Using functional magnetic resonance imaging (fMRI) to observe neural connectivity in the brains of bipolar disorder patients, scientists have identified specific disturbances in the brain’s circuitry corresponding with periods of hypomania and depression. Their study appearing July 20 in the journal Neuropsychopharmacology is one of the first relating bipolar states with neural disturbances in terms of network properties, and to examine these disturbances in patients who were not on medication at the time of imaging.

The research was led by Amit Anand, M.D. of the Cleveland Clinic, a 2001 Young Investigator and 2004 and 2007 Independent Investigator grantee. He and his colleagues examined resting state brain activity—the neural activity that occurs when the brain is not engaged with a specific task—in 90 people. One-third of the people were healthy, one-third were in a bipolar depressed state and one-third were in bipolar hypomanic state at the time of imaging. Hypomania is a less intense form of mania’s risk-seeking and unrealistically ambitious behavior.

Compared with the healthy controls, the bipolar patients showed signs of hyperconnectivity in neural networks involving the right amygdala of the brain, and less efficient communication within brain-wide neural networks. fMRI images show that these same networks are also disturbed to a significant extent in patients in a hypomanic state.

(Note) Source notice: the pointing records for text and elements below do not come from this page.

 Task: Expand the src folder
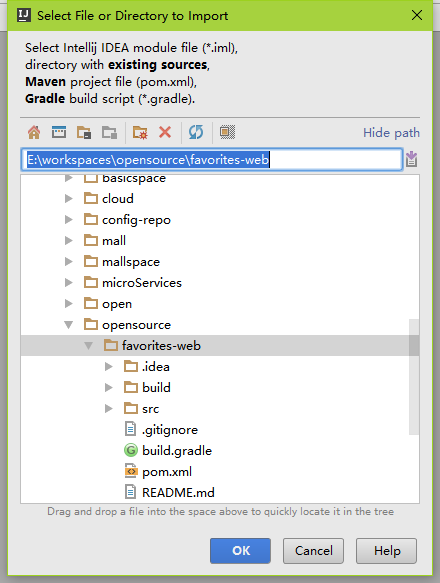pos(109,409)
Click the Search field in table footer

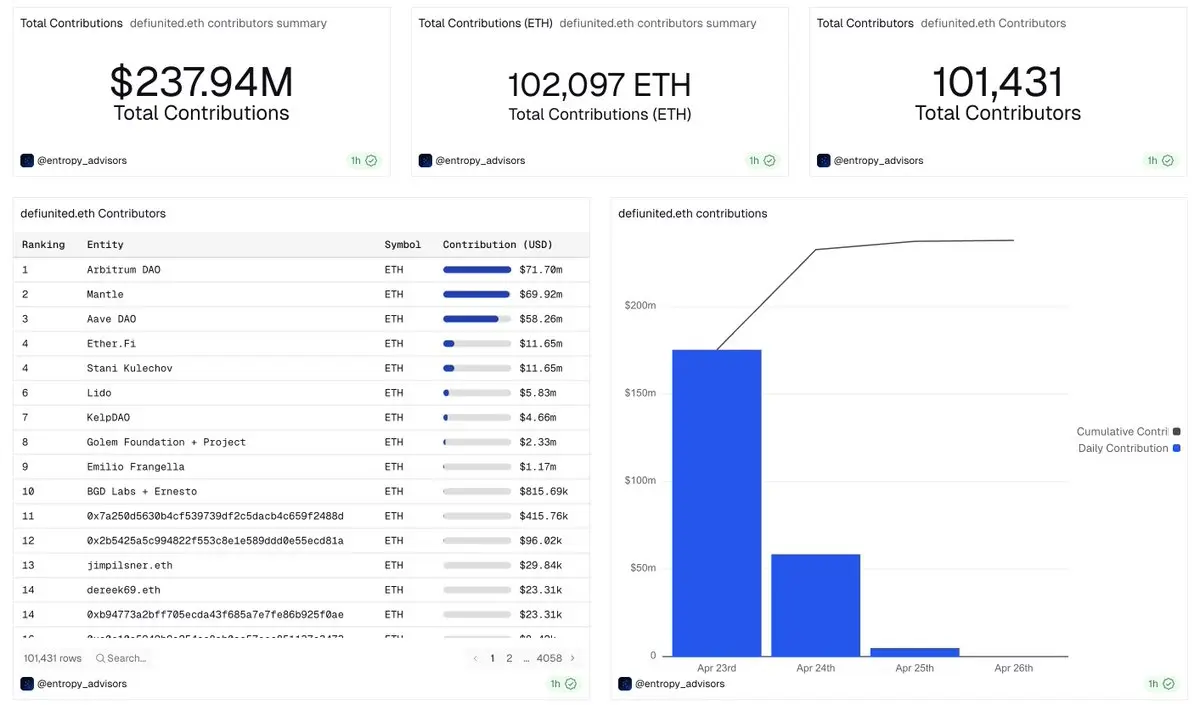click(121, 658)
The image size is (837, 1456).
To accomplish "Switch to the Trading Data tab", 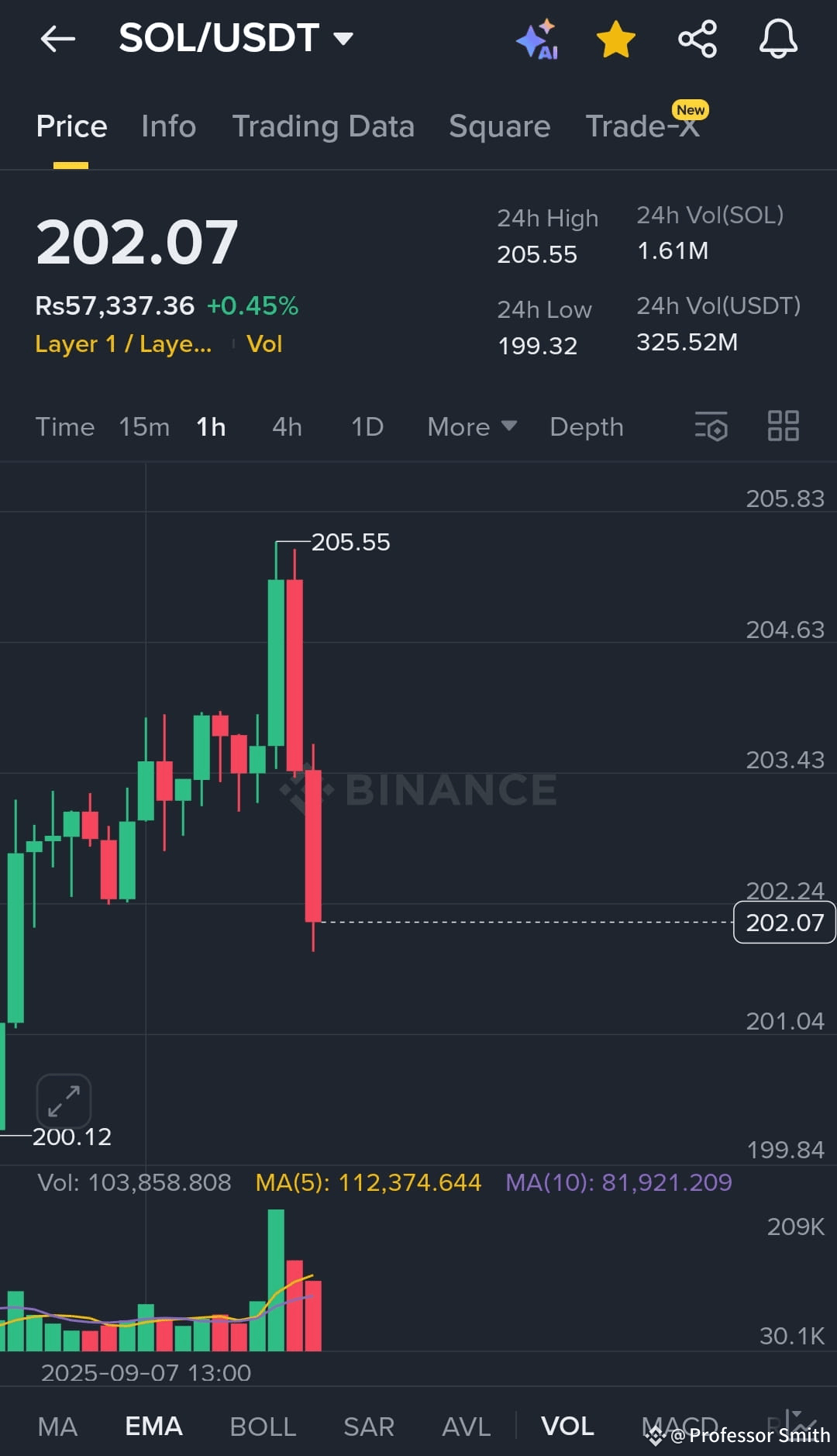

In patients in a depressive state, hyperconnectivity disturbances were more likely in neural networks involving a part of the brain called the orbitofrontal cortex, and brain-wide, global neural networks were more vulnerable to disruption in these patients.

These differences in network properties could provide further insight into what processes in the brain are affected by the different states of bipolar disorder, Dr. Anand and his colleagues write. The findings may also shape the development of new drugs and the prescribing of current drugs to better treat bipolar disorder, if it turns out that patients with disturbances in specific networks respond differently to medication.



Indiana University School of Medicine researcher Leslie A. Hulvershorn, M.D., M.Sc., a 2010 Young Investigator grantee, joined Dr. Anand as a co-author of the study.